The game and quite possibly Notre Dame’s season unraveled moments later. Cornerback Steven Gilmore picked off a Buchner pass on the next series and returned it 37 yards for a score. The Irish offense took the field again trailing 26-15 with 4:35 on the clock. Buchner moved the team across midfield and ran for a first down when disaster struck. A defender fell on him and he walked of the field in pain with his left arm hanging by his side.
Drew Pyne entered the game with no time to warm up. The junior quickly threw an interception to kill the drive and the Irish hopes for a comeback. Notre Dame did get the ball back as time ran low. A late touchdown pass by Pyne to Mayer with 14 seconds left made the final score look a bit less disastrous. The Irish then tried a desperation onside kick but were slow to pounce on the ball when it might have been recoverable.

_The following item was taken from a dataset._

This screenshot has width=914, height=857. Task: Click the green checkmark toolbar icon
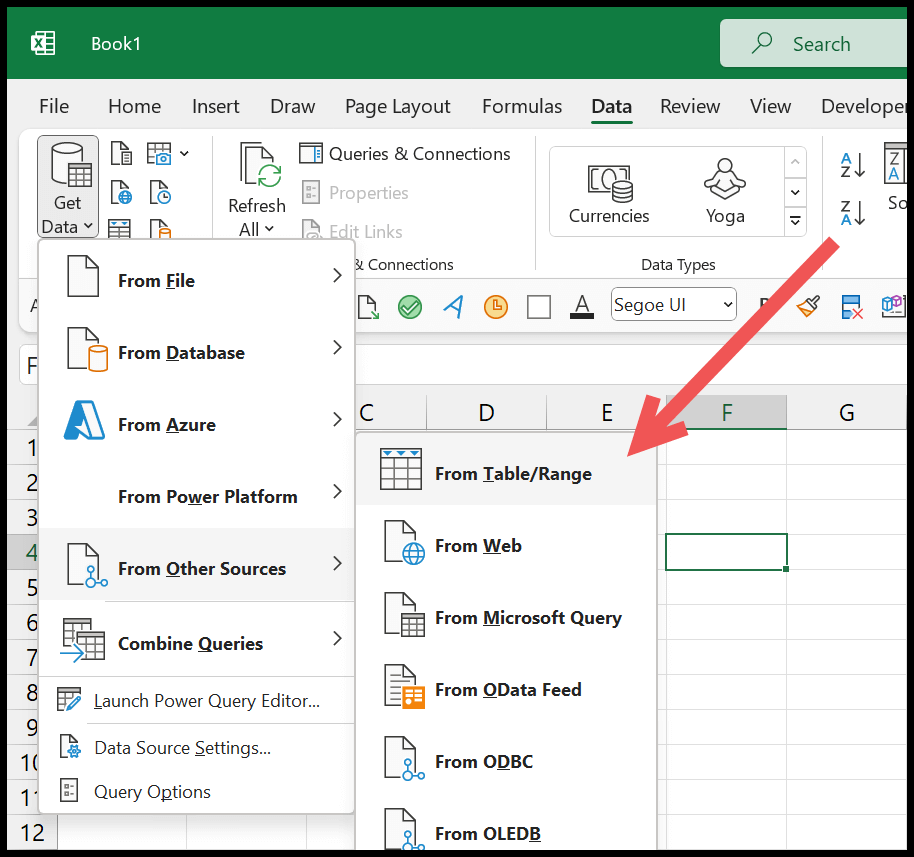point(410,307)
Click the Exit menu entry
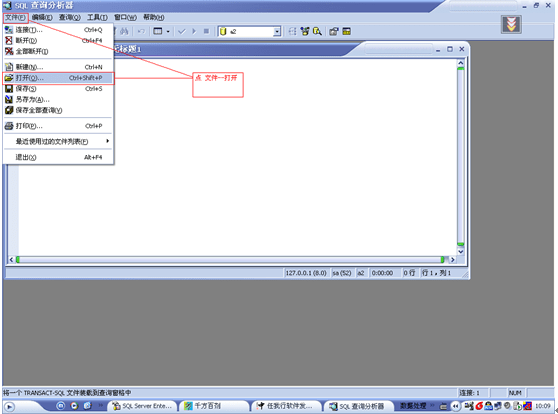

The Herd earned this victory by being the better team from a preparation, execution and physical standpoint. There are no excuses to be found or invented. It was a great win for Coach Charles Huff and his program. Notre Dame’s offensive scheme was exposed as a Mickey Mouse abomination and will only become more predictable if Buchner is lost for any length of time. The receivers other than Mayer and Lorenzo Styles are no factor whatsoever. The line cannot create holes for the running backs even when the defense does not stack the box.
Defensively, the front seven was purported to be a strength. They have been consistently moved off the ball and the linebackers have failed to fill their gaps. Opposing backs are running downhill and keeping their team out of third and long situations. More worrisome, however, is the failure to stop teams in the fourth quarter. Is conditioning a factor this early in the season? It should not be.
Let’s review the answers to our pregame questions:
- Will Notre Dame’s receivers have success against the talented Marshall cornerbacks? Each cornerback had an interception and dominated the Irish receivers most of the afternoon.
- Which offense will produce the most effective ground game? Laborn outrushed the Irish by a wide margin. A sad tale indeed.
- Can the Irish defense create and capitalize on third and long situations? They had a few good stops over the first three quarters but faltered again in the fourth.
- Which special teams will contribute impact plays? Notre Dame actually won this category. Chris Tyree had a nice kick return, Brandon Joseph chipped in with a punt return and the Irish partially blocked a punt. Marshall missed an extra point. There were no great momentum changing plays though.
- Will the Irish secondary build on its strong performance last week? Led by Tariq Bracy, the secondary held up reasonably well.
- Can Tom Rees silence his critics with inspired play calling? Last I checked, most Irish fans were calling for his head on a spike. That would probably be letting him off too easy.
- Which defense will be able to force turnovers? Three interceptions for Marshall while Notre Dame is still not sure how to spell t-u-r-n-o-v-e-r.
- Can Freeman ever convince ND to return to a grass field in the stadium? He should, because the Irish receivers were slipping all day. Unfortunately, Freeman has bigger fish to fry right now. Holding onto his job this week would be a good start. Evaluating the ineptitude of his Offensive Coordinator is a close second. If he has to find a new starting quarterback for a couple of months, neither of those tasks is likely going to matter.